When Shelley was born, on the 4th of August, 1792, his grandfather, afterwards a baronet, Sir Bysshe Shelley, was ensconced at Goring Castle, while his father, the heir to the title, Mr. Timothy Shelley, inhabited that famous house, Field Place, which lies here at your doors. Mr. Timothy Shelley had married a lady from your nearest eastern neighbour, the town of Cuckfield; he was M.P. for another Sussex borough, Shoreham; in the next Parliament he was to represent, if I am not mistaken, Horsham itself. The names which meet us in the earliest pages of the poet's biographies are all Sussex names. It was at Warnham that he was taught his earliest lessons, and it was in Warnham Pond that the great tortoise lurked which was the earliest of his visions. St. Irvine's, in whose woods he loved to wander by moonlight, has disappeared, but Strode is close to you still, and if St. Leonard's Forest has shrunken somewhat to the eastward since Shelley walked and raved in its allies, you still possess it in your neighbourhood.
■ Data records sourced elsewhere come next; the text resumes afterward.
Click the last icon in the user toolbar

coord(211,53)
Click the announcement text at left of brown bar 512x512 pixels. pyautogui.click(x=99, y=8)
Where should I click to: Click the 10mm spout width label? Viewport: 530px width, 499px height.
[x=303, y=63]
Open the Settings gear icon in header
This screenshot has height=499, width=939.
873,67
Until Shelley was expelled from Oxford, Field Place was his constant residence out of school and college hours. Nor, although his father at first forbade him to return, was his connection with Sussex broken even then. The house of his uncle, Captain Pilfold, was always open to him at Cuckfield, and when the Duke of Norfolk made his kind suggestion that the young man should enter Parliament, as a species of moral sedative, it was to a Sussex borough that he proposed to nominate him. Shelley's first abortive volume of poems was set up by a Horsham printer, and it was from Hurstpierpoint that Miss Hitchener, afterwards known as the "Brown Demon," started on her disastrous expedition into the lives of the Shelleys. It was not until 1814, on the eve of his departure for the Continent, that Shelley came to Sussex for the last time, paying that furtive visit to his mother and sisters, on which, in order to conceal himself from his father, he buttoned the scarlet jacket of a guardsman round his attenuated form.
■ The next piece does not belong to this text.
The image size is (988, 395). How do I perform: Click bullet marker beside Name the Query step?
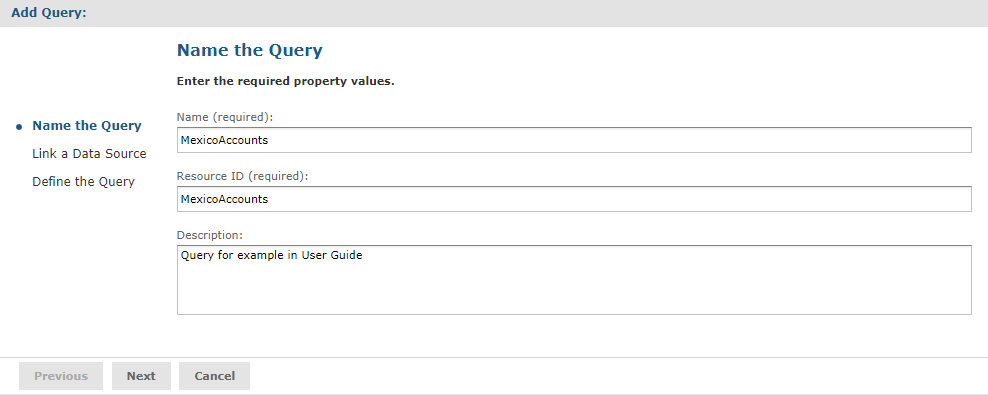coord(19,127)
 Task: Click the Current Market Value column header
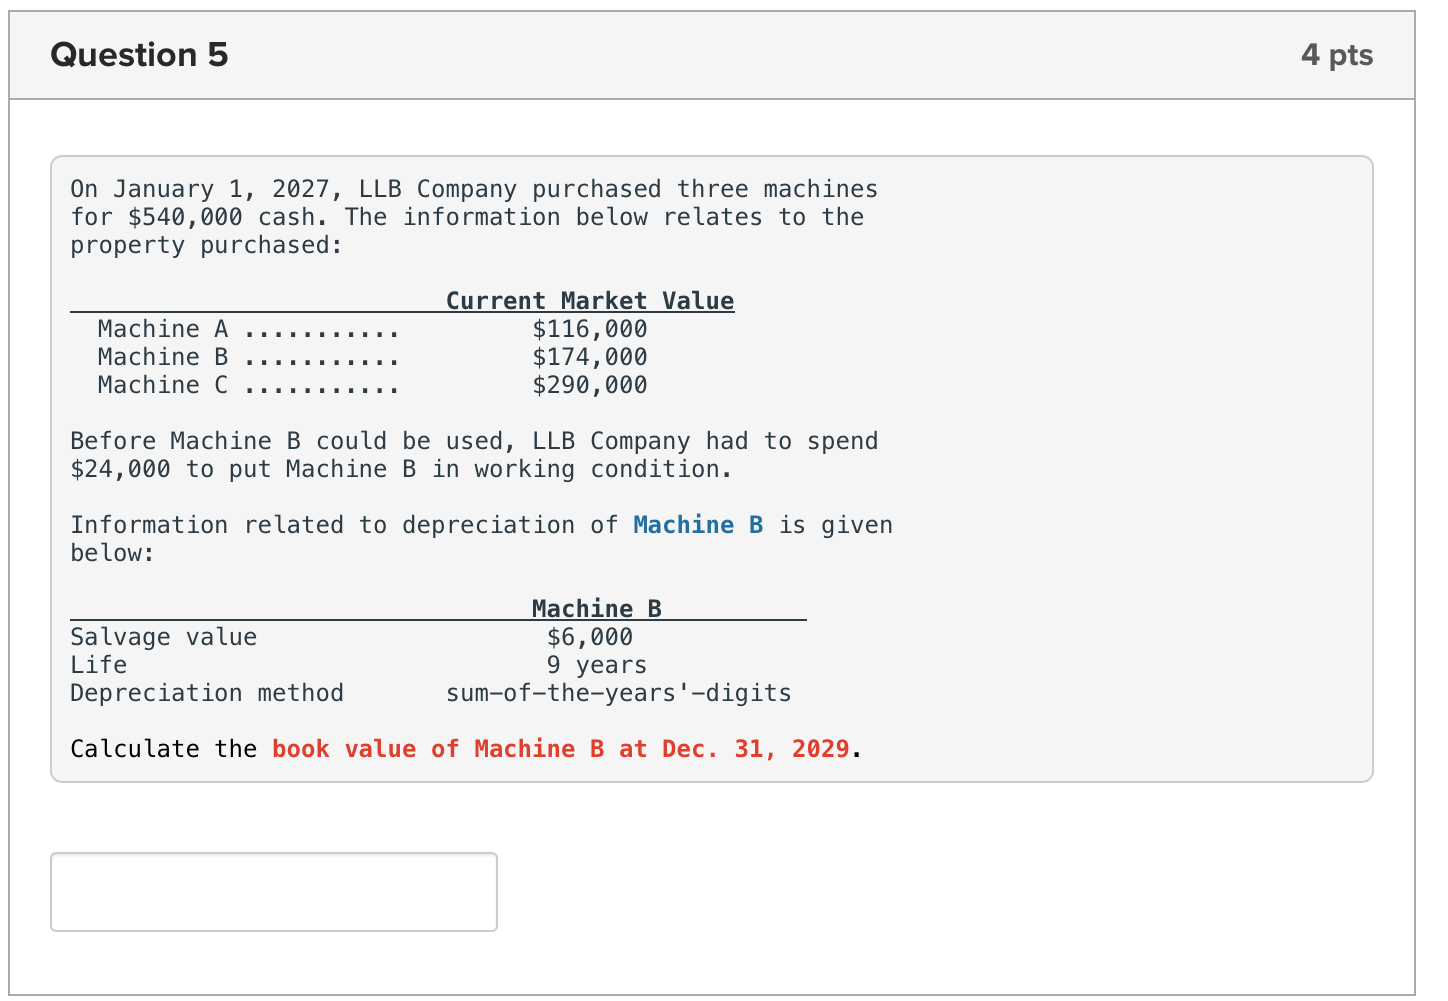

If I have endeavoured, by thus grouping together all the Sussex names which are connected with Shelley, to attract your personal and local sympathy around the career of the poet, it is with no intention to claim for him a provincial significance. Shelley does not belong to any one county, however rich and illustrious that county may be; he belongs to Europe—to the world. The tendency of his poetry and its peculiar accent were not so much English as European. He might have been a Frenchman, or an Italian, a Pole, or a Greek, in a way in which Wordsworth, for instance, or even Byron, could never have been anything but an Englishman. He passes, as we watch the brief and sparkling record of his life, from Sussex to the world. One day he is a child, sailing paper boats among the reeds in Warnham Pond; next day we look, and see, scarcely the son of worthy Mr. Timothy Shelley of Field Place, but a spirit without a country, "a planet-crested shape sweeping by on lightning-braided pinions" to scatter the liquid joy of life over humanity.
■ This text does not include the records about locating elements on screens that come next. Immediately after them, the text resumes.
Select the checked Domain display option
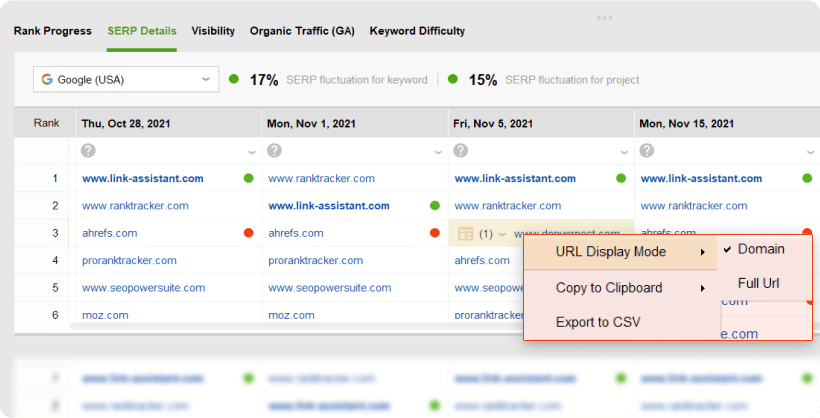 tap(760, 249)
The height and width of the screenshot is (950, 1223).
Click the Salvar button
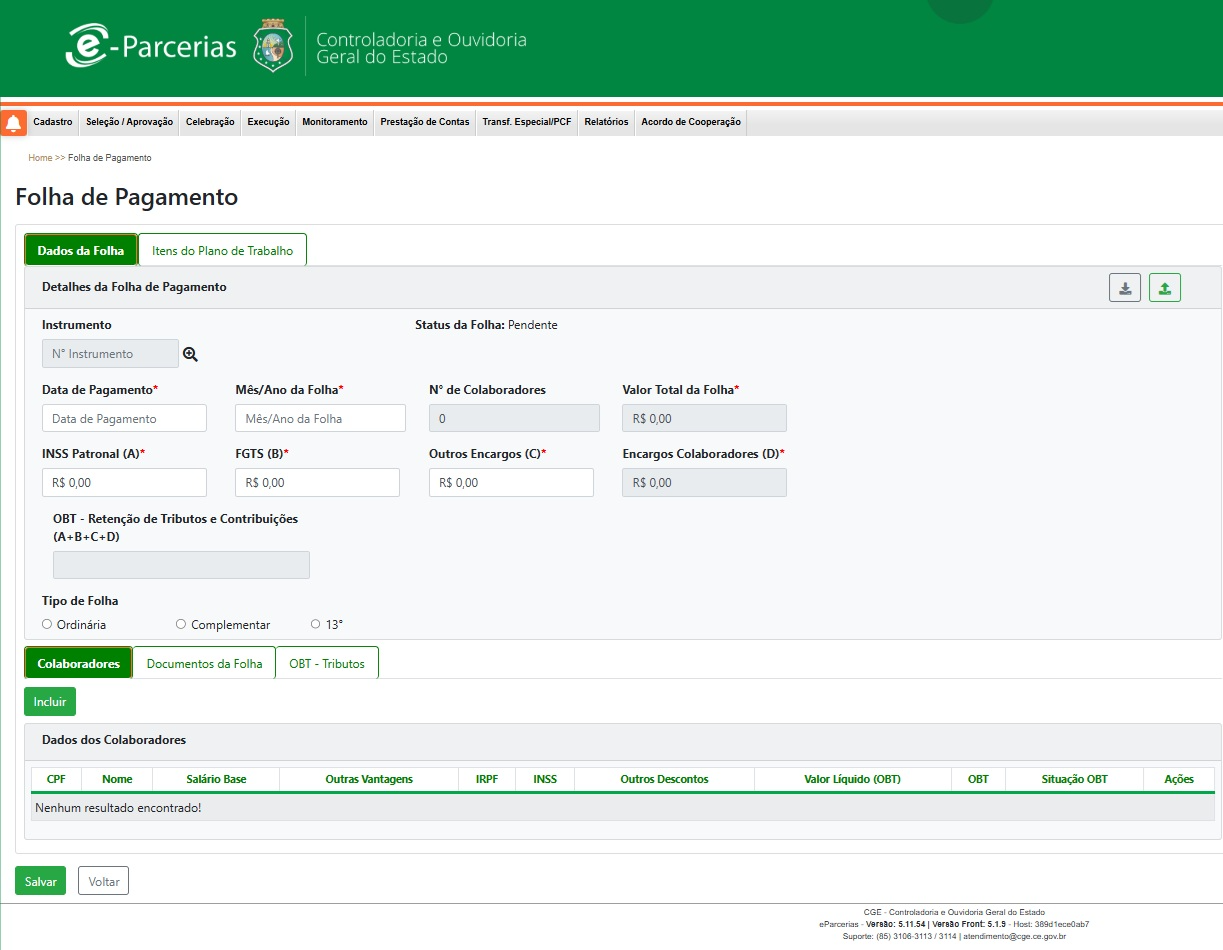[39, 881]
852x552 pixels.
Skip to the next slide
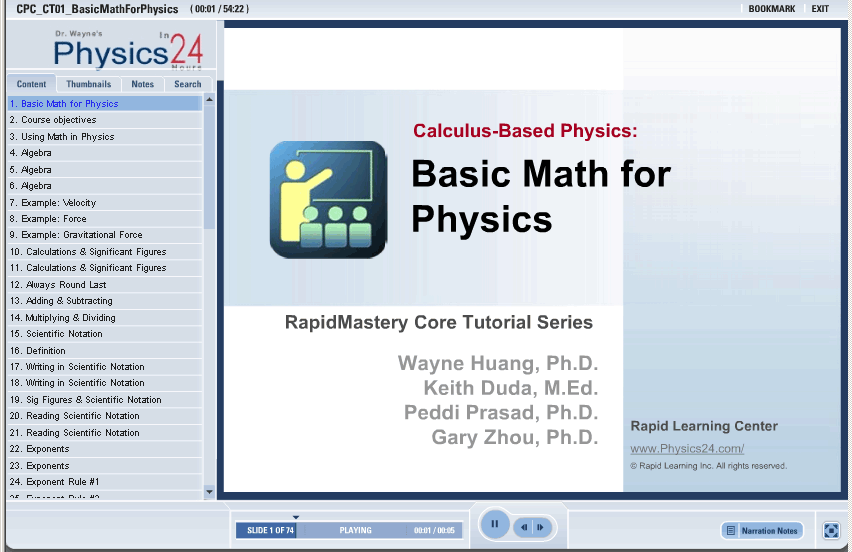coord(540,527)
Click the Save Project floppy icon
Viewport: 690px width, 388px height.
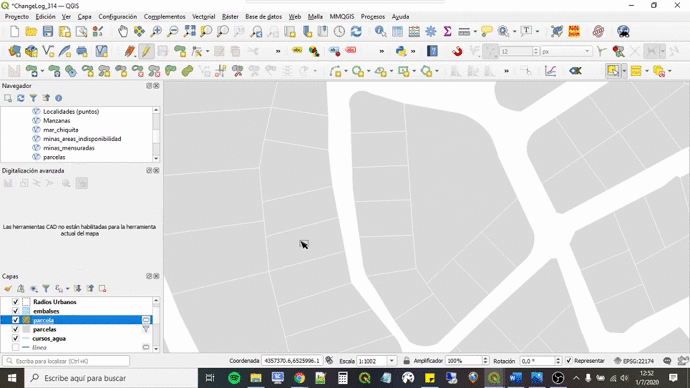[48, 31]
Into the particulars of this strange life I need not pass. You know them well. No life so brief as Shelley's has occupied so much curiosity, and for my part I think that even too minute inquiry has been made concerning some of its details. The "Harriet problem" leaves its trail across one petal of this rose; minuter insects, not quite so slimy, lurk where there should be nothing but colour and odour. We may well, I think, be content to-day to take the large romance of Shelley's life, and leave any sordid details to oblivion. He died before he was quite thirty years of age, and the busy piety of biographers has peeped into the record of almost every day of the last ten of those years. What seems to me most wonderful is that a creature so nervous, so passionate, so ill-disciplined as Shelley was, should be able to come out of such an unprecedented ordeal with his shining garments so little specked with mire. Let us, at all events, to-day, think of the man only as "the peregrine falcon" that his best and oldest friends describe him.